All this meant that cities were hardly the nuclei of civilization progress that we assume them to be. Not surprisingly, especially in a hybrid model, city dwellers often fled the unsanitary, tax-heavy, monoculture-rich environment of cities to a more flexible and open hunter-gatherer environment. In fact the vast majority of the population lived outside cities until very recently. Now, no means is Scott making the argument here, popular among "back to nature" paleo-enthusiasts, that hunting and gathering was fundamentally a better existence. He is saying that hunting and gathering continued to have advantages that made, until very recently, a permanent move to cities far from desirable, let alone inevitable. Unfortunately because cities leave archeological traces, we fall into the mistaken assumption that the history of civilization is the history of city-states.
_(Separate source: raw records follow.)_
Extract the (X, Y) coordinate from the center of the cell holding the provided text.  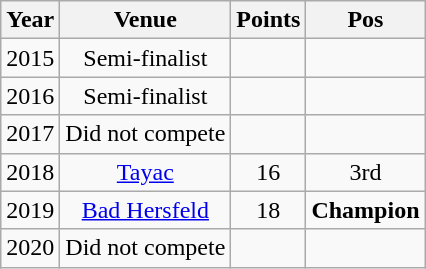
16 (268, 172)
Venue (146, 20)
Bad Hersfeld (146, 210)
Year (30, 20)
Pos (366, 20)
3rd (366, 172)
2017 (30, 134)
Tayac (146, 172)
Champion (366, 210)
2020 (30, 248)
18 (268, 210)
2015 (30, 58)
2019 (30, 210)
2018 (30, 172)
Points (268, 20)
2016 (30, 96)
Return the [X, Y] coordinate for the center point of the cell that contains the specified text.  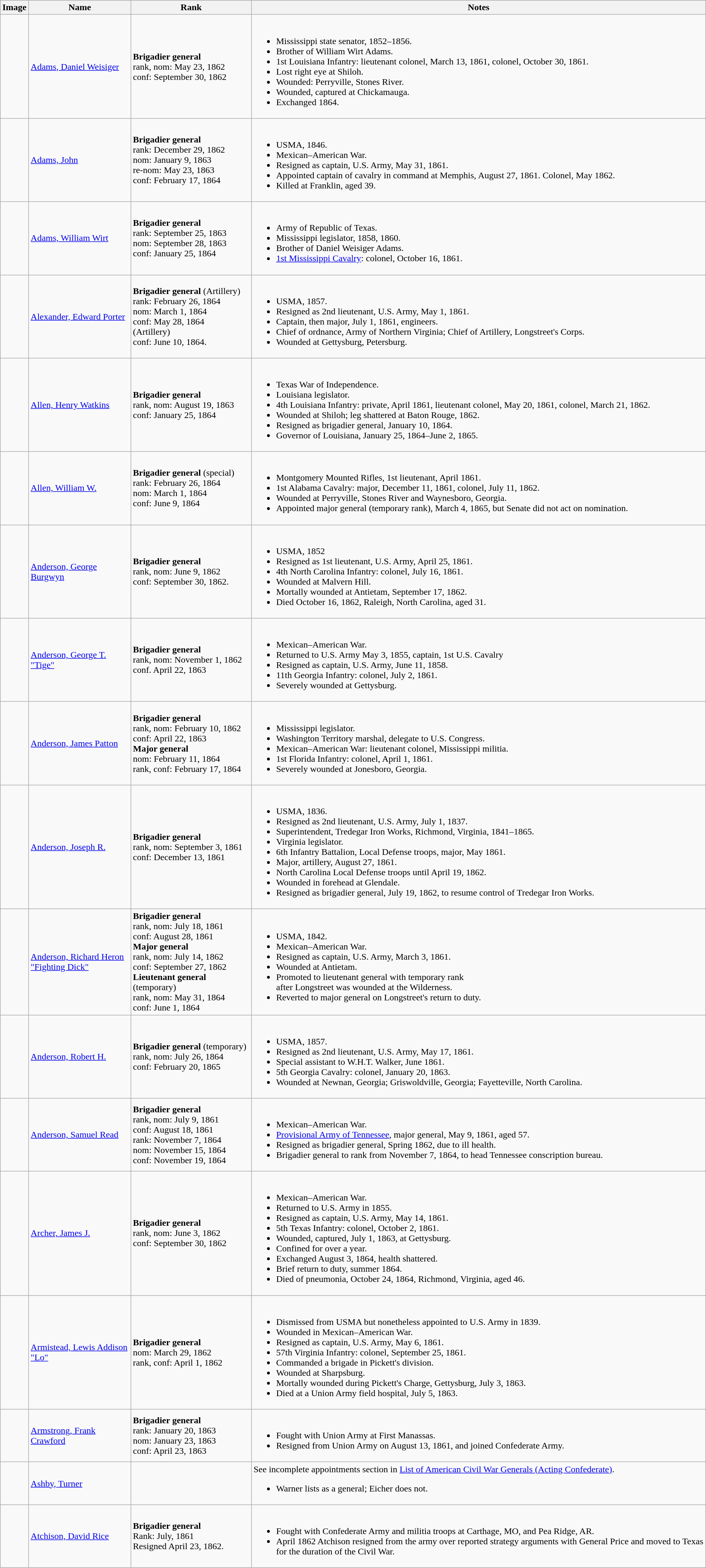
Ashby, Turner [80, 1484]
Brigadier generalrank: January 20, 1863nom: January 23, 1863conf: April 23, 1863 [191, 1437]
Anderson, George Burgwyn [80, 572]
Anderson, George T. "Tige" [80, 660]
Notes [479, 8]
Atchison, David Rice [80, 1537]
Armstrong, Frank Crawford [80, 1437]
Image [14, 8]
Brigadier generalrank, nom: July 9, 1861conf: August 18, 1861rank: November 7, 1864nom: November 15, 1864conf: November 19, 1864 [191, 1136]
Brigadier general (temporary)rank, nom: July 26, 1864conf: February 20, 1865 [191, 1057]
Brigadier general (Artillery)rank: February 26, 1864nom: March 1, 1864conf: May 28, 1864(Artillery)conf: June 10, 1864. [191, 317]
Fought with Union Army at First Manassas.Resigned from Union Army on August 13, 1861, and joined Confederate Army. [479, 1437]
Brigadier generalrank, nom: June 9, 1862conf: September 30, 1862. [191, 572]
Brigadier generalrank, nom: February 10, 1862conf: April 22, 1863Major generalnom: February 11, 1864rank, conf: February 17, 1864 [191, 744]
Adams, Daniel Weisiger [80, 66]
Armistead, Lewis Addison "Lo" [80, 1353]
Alexander, Edward Porter [80, 317]
Brigadier generalrank, nom: August 19, 1863conf: January 25, 1864 [191, 405]
Rank [191, 8]
Anderson, James Patton [80, 744]
Allen, Henry Watkins [80, 405]
Anderson, Samuel Read [80, 1136]
See incomplete appointments section in List of American Civil War Generals (Acting Confederate).Warner lists as a general; Eicher does not. [479, 1484]
Brigadier generalrank, nom: June 3, 1862conf: September 30, 1862 [191, 1234]
Brigadier generalnom: March 29, 1862rank, conf: April 1, 1862 [191, 1353]
Brigadier generalrank: September 25, 1863nom: September 28, 1863conf: January 25, 1864 [191, 238]
Allen, William W. [80, 488]
Brigadier generalrank: December 29, 1862nom: January 9, 1863re-nom: May 23, 1863conf: February 17, 1864 [191, 160]
Anderson, Richard Heron"Fighting Dick" [80, 962]
Anderson, Robert H. [80, 1057]
Brigadier generalrank, nom: May 23, 1862conf: September 30, 1862 [191, 66]
Archer, James J. [80, 1234]
Name [80, 8]
Brigadier general (special)rank: February 26, 1864nom: March 1, 1864conf: June 9, 1864 [191, 488]
Brigadier generalrank, nom: November 1, 1862conf. April 22, 1863 [191, 660]
Brigadier generalrank, nom: September 3, 1861conf: December 13, 1861 [191, 847]
Army of Republic of Texas.Mississippi legislator, 1858, 1860.Brother of Daniel Weisiger Adams.1st Mississippi Cavalry: colonel, October 16, 1861. [479, 238]
Brigadier generalRank: July, 1861 Resigned April 23, 1862. [191, 1537]
Anderson, Joseph R. [80, 847]
Adams, John [80, 160]
Adams, William Wirt [80, 238]
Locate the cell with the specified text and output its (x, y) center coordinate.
In the last part of the book, Scott tackles the topic of "barbarians" versus city dwellers. Based on the ensuing discussion, it should come as no surprise that Scott is very cynical about the very word as invented by the Greeks and applied generously by the Romans. Clearly compared to the Roman and Greek city states, the barbarian countryside was often thriving and more desirable to live in. More importantly, the very distinction between barbarians and "civilized" folks is fluid and fuzzy - as is now well-known in the case of Rome, Romans could be barbarians, and barbarians could be Romans citizens (popularized recently in the Netflix show "Barbarians"). The fact is that Romans often willingly became "barbarians" because of the oppressive nature of the city-state.

Scott's book is one of the most important books I have read in years; it may well be one of the most important books I will ever read. The best thing about it is that it presents history the way it was, as a series of incidental, messy events whose end outcome was by no means certain. Whatever order we decide to impose on history is of our own making.

1 comment:

  1. This sentence in the second paragraph is incorrect:
    "...with agriculture emerging about 10,000 years ago and the first modern city-state of Uruk I in Mesopotamia emerging almost seven thousand years later, around 3000 BC."